◆ What you have to do
In the listing below, print exactly the lines between the line holding "This screenshot has width=1024, height=720." and the line holding "Viewport: 850px width, 555px height.", inclusive, and no more.

◆ Input material

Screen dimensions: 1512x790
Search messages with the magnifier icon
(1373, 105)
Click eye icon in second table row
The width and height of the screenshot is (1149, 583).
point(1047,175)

==

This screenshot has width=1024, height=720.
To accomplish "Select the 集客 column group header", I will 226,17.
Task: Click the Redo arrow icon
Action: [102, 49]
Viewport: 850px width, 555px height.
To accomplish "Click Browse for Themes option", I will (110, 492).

◆ Exercise solution
This screenshot has width=1024, height=720.
To accomplish "Select the 集客 column group header", I will 226,17.
Task: Click the Redo arrow icon
Action: [102, 49]
Viewport: 850px width, 555px height.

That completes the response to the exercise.